- Film poster
- Traditional Chinese: 囧媽
- Simplified Chinese: 囧妈
- Hanyu Pinyin: Jiǒng Mā
- Directed by: Xu Zheng
- Written by: He Keke Bululufu He Yiqiao Xu Zheng
- Produced by: Liu Ruifang
- Starring: Xu Zheng Huang Meiying Yuan Quan
- Cinematography: Liu Yizeng
- Edited by: Wang Yuan
- Music by: Yang Jiang Zhao Nan
- Production companies: Huanxi Media Hg Entertainment Maoyan Sublime Media Joy Leader Culture Communication Co., Ltd. Mokexing Film Beijing Co., Ltd.
- Distributed by: ByteDance
- Release date: 25 January 2020;
- Running time: 126 minutes
- Country: China
- Language: Mandarin

= Lost in Russia =

2020 film directed by Xu Zheng

Lost in Russia (囧妈 (awkward mother), Затерянные в России) is a 2020 Chinese comedy film co-written and directed by Xu Zheng, who also stars in the lead role. The film can be considered the third in the "Lost in" series by Xu Zheng, following Lost in Thailand and Lost in Hong Kong, although all three films' plot and characters are unrelated, and Xu himself has not confirmed a connection between the three films.

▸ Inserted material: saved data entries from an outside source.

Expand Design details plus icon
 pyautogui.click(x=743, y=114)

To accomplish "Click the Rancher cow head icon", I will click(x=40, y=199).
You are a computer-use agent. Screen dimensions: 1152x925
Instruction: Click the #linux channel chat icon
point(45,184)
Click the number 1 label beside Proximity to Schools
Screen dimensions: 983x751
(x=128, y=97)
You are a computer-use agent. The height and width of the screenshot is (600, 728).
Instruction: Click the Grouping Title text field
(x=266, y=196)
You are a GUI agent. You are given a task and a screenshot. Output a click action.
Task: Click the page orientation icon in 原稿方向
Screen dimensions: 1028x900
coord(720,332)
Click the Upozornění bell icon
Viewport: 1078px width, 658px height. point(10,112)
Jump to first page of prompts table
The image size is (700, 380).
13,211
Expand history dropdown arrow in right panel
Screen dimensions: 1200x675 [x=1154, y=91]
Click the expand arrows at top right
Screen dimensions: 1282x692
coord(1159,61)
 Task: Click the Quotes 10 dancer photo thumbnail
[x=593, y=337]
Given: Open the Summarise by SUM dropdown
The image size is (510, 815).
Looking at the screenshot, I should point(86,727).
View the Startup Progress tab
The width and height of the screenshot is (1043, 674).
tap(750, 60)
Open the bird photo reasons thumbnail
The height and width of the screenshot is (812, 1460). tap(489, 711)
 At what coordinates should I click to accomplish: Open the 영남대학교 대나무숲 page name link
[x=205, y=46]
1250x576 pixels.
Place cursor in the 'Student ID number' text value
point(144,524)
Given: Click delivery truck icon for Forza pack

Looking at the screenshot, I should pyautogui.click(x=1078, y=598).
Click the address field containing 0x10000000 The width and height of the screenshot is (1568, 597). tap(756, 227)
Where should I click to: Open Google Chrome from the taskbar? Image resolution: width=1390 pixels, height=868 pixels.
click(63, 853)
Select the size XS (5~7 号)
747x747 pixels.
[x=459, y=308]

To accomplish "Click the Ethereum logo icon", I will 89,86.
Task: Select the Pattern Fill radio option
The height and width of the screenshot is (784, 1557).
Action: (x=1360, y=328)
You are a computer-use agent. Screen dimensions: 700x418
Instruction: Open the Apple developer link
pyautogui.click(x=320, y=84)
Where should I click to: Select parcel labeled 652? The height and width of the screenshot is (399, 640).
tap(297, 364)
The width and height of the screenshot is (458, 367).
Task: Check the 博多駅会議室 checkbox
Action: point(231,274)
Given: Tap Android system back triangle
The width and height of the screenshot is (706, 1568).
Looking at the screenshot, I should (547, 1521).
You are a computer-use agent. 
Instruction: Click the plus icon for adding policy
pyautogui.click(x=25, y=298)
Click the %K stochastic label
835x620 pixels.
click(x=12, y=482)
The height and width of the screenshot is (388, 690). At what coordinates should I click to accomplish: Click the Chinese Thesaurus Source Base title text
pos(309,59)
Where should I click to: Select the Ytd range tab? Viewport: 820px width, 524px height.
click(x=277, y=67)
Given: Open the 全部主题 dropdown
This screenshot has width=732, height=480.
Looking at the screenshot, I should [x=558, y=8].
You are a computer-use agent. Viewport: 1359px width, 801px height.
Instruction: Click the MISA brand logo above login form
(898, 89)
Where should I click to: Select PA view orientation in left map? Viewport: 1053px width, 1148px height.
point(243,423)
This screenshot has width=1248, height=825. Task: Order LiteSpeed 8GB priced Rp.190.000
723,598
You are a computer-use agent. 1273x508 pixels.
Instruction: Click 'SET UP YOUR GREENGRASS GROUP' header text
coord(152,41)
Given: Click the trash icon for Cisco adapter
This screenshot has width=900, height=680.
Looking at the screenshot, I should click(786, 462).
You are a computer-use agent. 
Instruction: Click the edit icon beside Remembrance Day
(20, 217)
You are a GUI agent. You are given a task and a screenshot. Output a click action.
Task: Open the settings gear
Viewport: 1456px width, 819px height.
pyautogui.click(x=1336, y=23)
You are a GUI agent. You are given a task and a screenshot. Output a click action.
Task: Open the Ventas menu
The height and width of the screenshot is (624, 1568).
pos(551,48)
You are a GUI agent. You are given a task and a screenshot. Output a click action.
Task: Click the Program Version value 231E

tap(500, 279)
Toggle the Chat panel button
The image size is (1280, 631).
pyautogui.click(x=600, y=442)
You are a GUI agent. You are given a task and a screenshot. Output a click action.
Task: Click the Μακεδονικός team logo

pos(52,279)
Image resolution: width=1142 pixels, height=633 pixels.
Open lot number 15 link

The film follows the story of an awkward journey to Russia of a manipulative mother and her middle-aged son who wanted to rebel and escape on the K3 train. The film premiered in China digitally on January 25, 2020, during the Chinese New Year.

==Cast==
- Xu Zheng as Xu Ivan, the boss of "Nuanba". His first name, Ivan, comes from the 1962 Soviet war drama film Ivan's Childhood, which was a favorite film of his mother.
- Huang Meiying as Lu Xiaohua, Xu's mother.
- Yuan Quan as Zhang Lu, Xu's soon to be ex-wife.
- Jia Bing as conductor.
- Guo Jingfei as Guo Tie, Xu's assistant.
- Huang Jingyu as Da Long, Xu's driver (cameo).
- Godfrey Gao as Michael.
- Shen Teng as a passenger.
- Song Xiaobao
- Huang Bo as a billionaire (cameo).
- Olga Magnytskao as Natasha.

==Production==
Most of the film was shot on location in Russia. Filming locations included Lake Baikal, Moscow, and Saint Petersburg.

==Release==
The film was slated for release on January 24, 2020 in China, but was withdrawn due to COVID-19 pandemic. ByteDance later acquired the distribution rights to the film in China for 630 million yuan, one of the largest distribution fees ever paid for a Chinese comedy film. On January 25, 2020, the film was digitally released on ByteDance's platforms TikTok and Xigua Video for free.